In other words, from a purely mechanistical standpoint, the unwind of China’s shadow banking system, while negative for all non-precious metals-based commodities, may be just the gift that all those patient gold (and silver) investors have been waiting for. This of course, excludes the impact of what the bursting of the Chinese credit bubble would do to faith in the globalized, debt-driven status quo. Add that into the picture, and into the future demand for gold, and suddenly things get really exciting.
So if tens of thousands of tons of copper and aluminum are suddenly “missing”, one can assuredly say: “at least the gold is still there.” Right?
4 thoughts on “China Scrambling After ‘Discovering’ Thousands Of Tons Of Rehypothecated Copper, Aluminum Missing”
From the Oxford English Dictionary,
HYPOTHECATE : verb, meaning to pledge or mortgage.
So presumably, if the pledge is broken and made again, it is ‘rehypothecated’.
And presumably, until the motgagees, owners of the metal, can audit this stuff and physically witness it, they will just have to be happy with these promises/pledges until the people making them go bust….which looks like soon.
Rehypothecate….just awesome jiggery-pokery.

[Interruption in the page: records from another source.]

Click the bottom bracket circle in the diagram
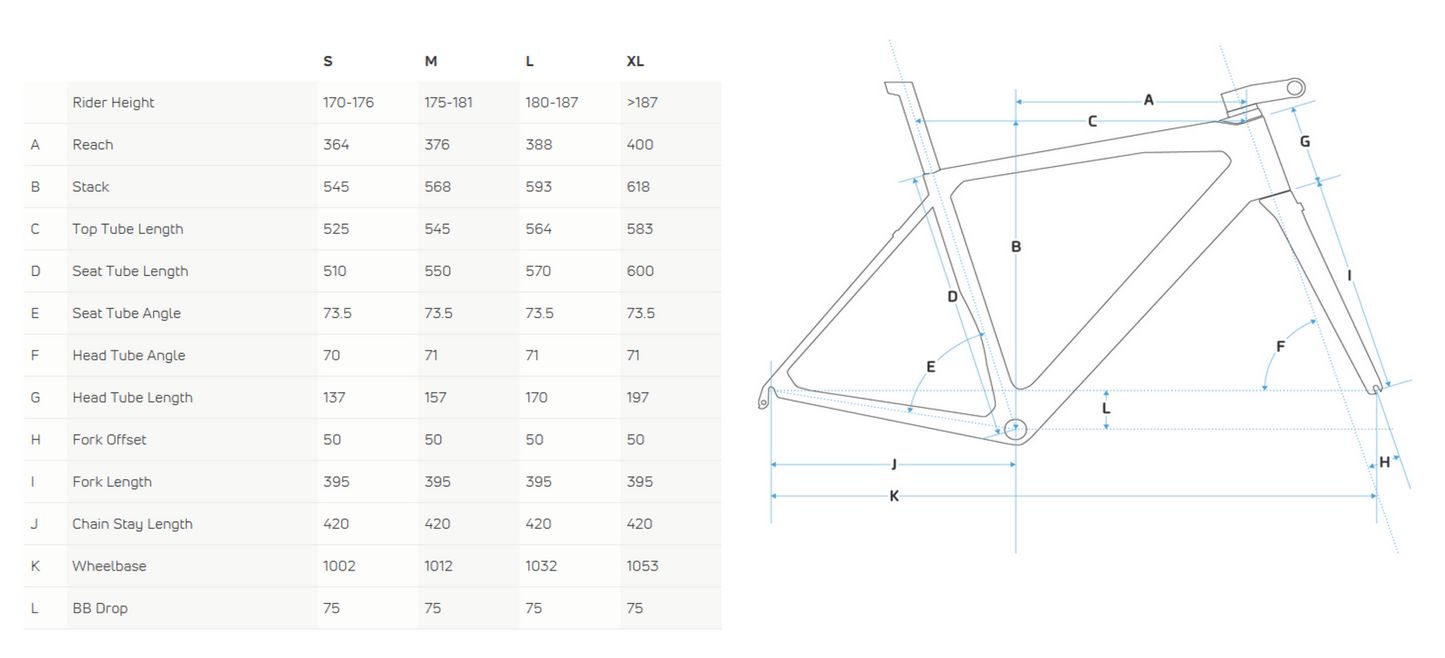This screenshot has width=1445, height=658. [x=1016, y=429]
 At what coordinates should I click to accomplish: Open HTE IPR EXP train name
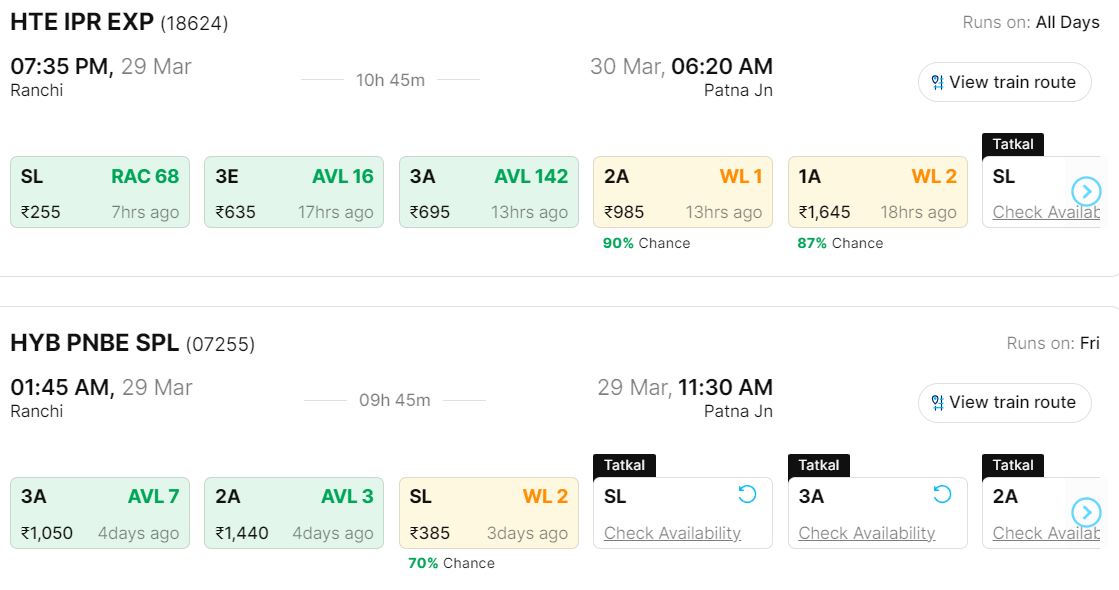pos(82,22)
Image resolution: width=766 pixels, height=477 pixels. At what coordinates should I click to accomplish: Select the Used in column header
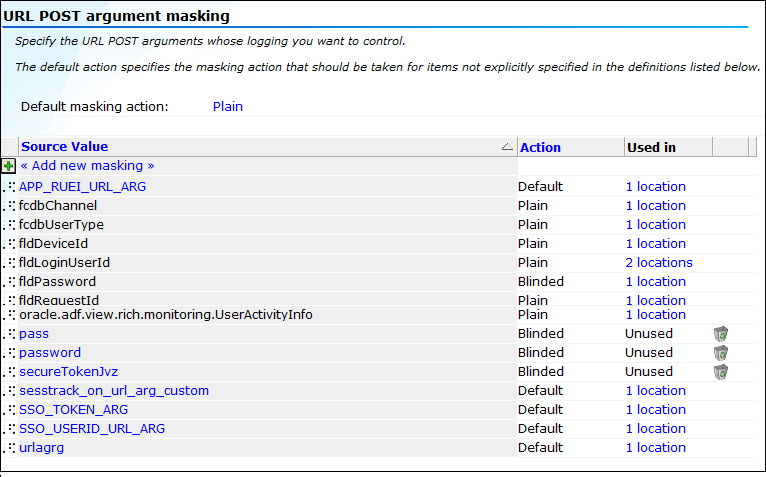coord(651,147)
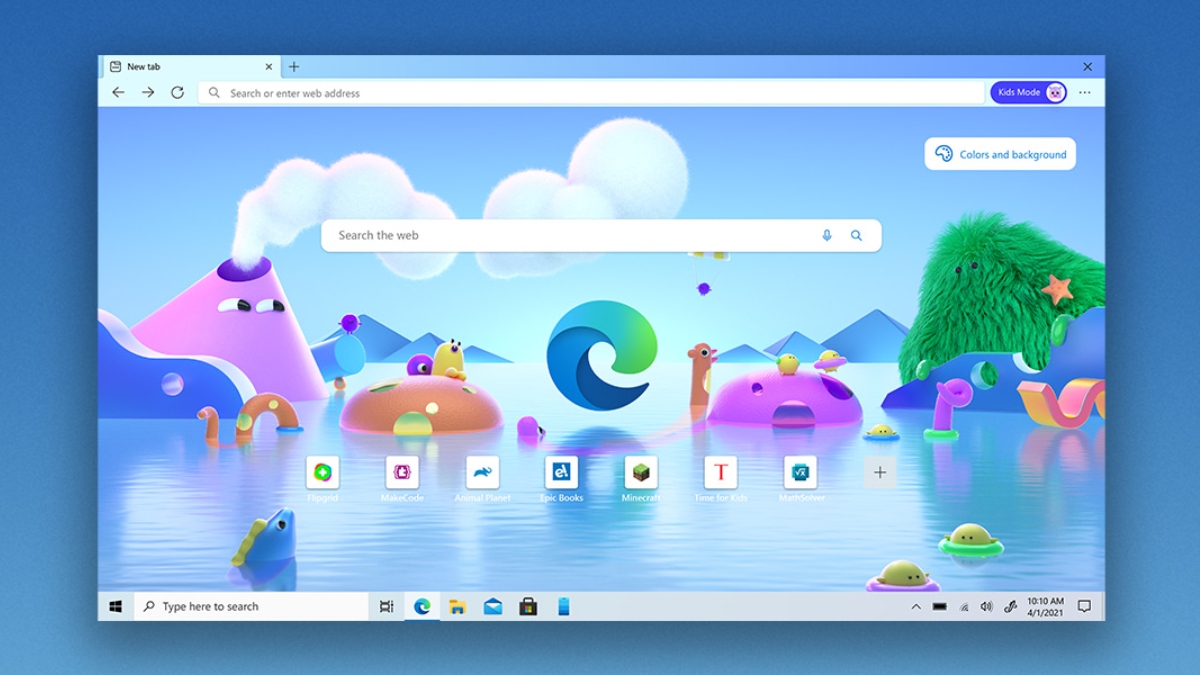The height and width of the screenshot is (675, 1200).
Task: Open the Mail app from the taskbar
Action: tap(492, 606)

Squodgy: You nailed it again. I was pulling out my dictionary, when I saw you had made a comment…rehypothecate …..to pledge, to gamble, to promise……anything but the real product.
We have been discussing the problem banks are all going to be facing very soon……..the day when people start asking for their money, or gold.
My father had lots of silver than vanished after his death….and that was here in America…..China is even worse than the US, you cannot believe a word they say. They lie about their exports, profits…..everything. They bank their GDP on what they build, not what they sell.
China is an export dependent country. And, nobody is buying…….now, all banks who claim to store metals for people are in jeopardy.
The day draws closer, the runs on the banks are gaining steam. Thank the greedy gut gold and silver traders for galvanizing the action……
I watched Max Keiser the other day, discussing the state of the UK’s biggest bank, NatWest, who I’m with.
Seems they are TOTALLY insolvent & will need bailing out again……does this mean some government minion is going to raid my overdraft?
Squodgy: After the banks confiscated funds in Greece and Spain, and Jon Corzine’s enterprise that stole $2 billion from it’s cash depositors (he has not been charged, they claim there is no reason)…..nothing will surprise me.
The banks are shells housing huge numbers, mostly debt…..
It is all going to implode. Wait till the FED can’t feed the US stock market $45 billion a month…..that keeps the national debt current…….what a mess. The storm is on the horizon, and heading straight for us.